Houston attorney Rusty Hardin, lead counsel for the three Baylor regents, said the message they are trying to get out is that the board of regents had no choice but to clean house as the scandal gained national headlines, starting with Briles.

“Basically decent people did things that were insensitive and unfair to portions of their student body,” Hardin said of the school officials that were at the heart of the scandal. Polyester fabric “The corrections have been made by the board of regents and are on the way. Pixel pitch I hope our response to these lawsuits will put to bed claims they were overreacting. Landscape ontario jobs These regents had absolutely no choice.”

Hardin praised Baylor’s board of regents for what he said is an unprecedented willingness to accept the school’s failure to do right by women who were making complaints of sexual and physical assault.

“No university in the history of this country has ever so dramatically confronted changes that had to be made,” Hardin said. Small garden design plans “You know how this often happens: School administrators hunker down and fight it and hope it goes away. Softball camps Or they throw some money at plaintiffs. College softball scores Baylor went much further than anyone has ever gone.”

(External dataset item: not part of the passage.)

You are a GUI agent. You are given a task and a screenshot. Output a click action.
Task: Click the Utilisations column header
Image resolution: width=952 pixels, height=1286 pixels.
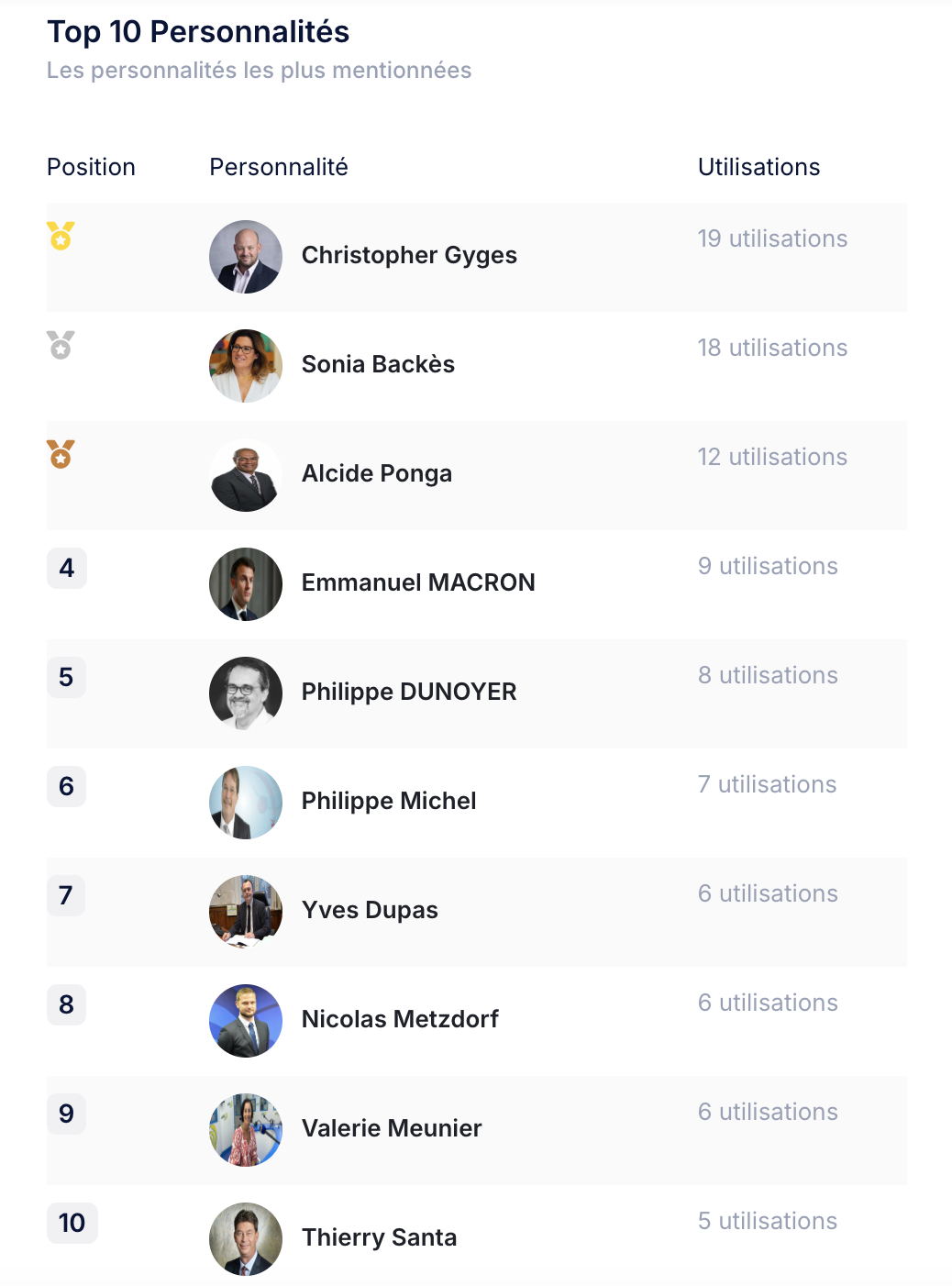[x=759, y=167]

Thursday’s response to Shillinglaw’s suit challenges the claims of many of Baylor’s athletic supporters who have blamed regents and the Pepper Hamilton law firm for reacting unfairly or sloppily. Fantasy football news It offers specific factual details that the regents claim demonstrates why they believed he had to be fired.

“When Coach Briles, Shillinglaw or others were alerted to misconduct, they routinely did not report these incidents to University officials outside the football program … Briles, Shillinglaw, and others set up a structure within football that often insulated Briles from knowing about misconduct.”

When Briles did learn of particular problems, he encouraged Shillinglaw and others on his staff to keep them inside the program and not alert other campus authorities, the defendants’ answer said, adding that Briles did not pursue information from players who had been accused of a gang rape, or report the allegations to other school authorities.

Briles was removed in May 2016 after an independent review by Pepper Hamilton found instances of sexual violence involving Baylor football players and myriad problems within the athletics program and the school as a whole in how it dealt with laws to protect victims and to create a safer environment for students.

Briles denied doing anything wrong, asserting “I’ve never done anything illegal, immoral, unethical.” He claimed to have been unaware of the assault allegations when they were made or of the attempts by others within the athletics administration to protect the players and the football team.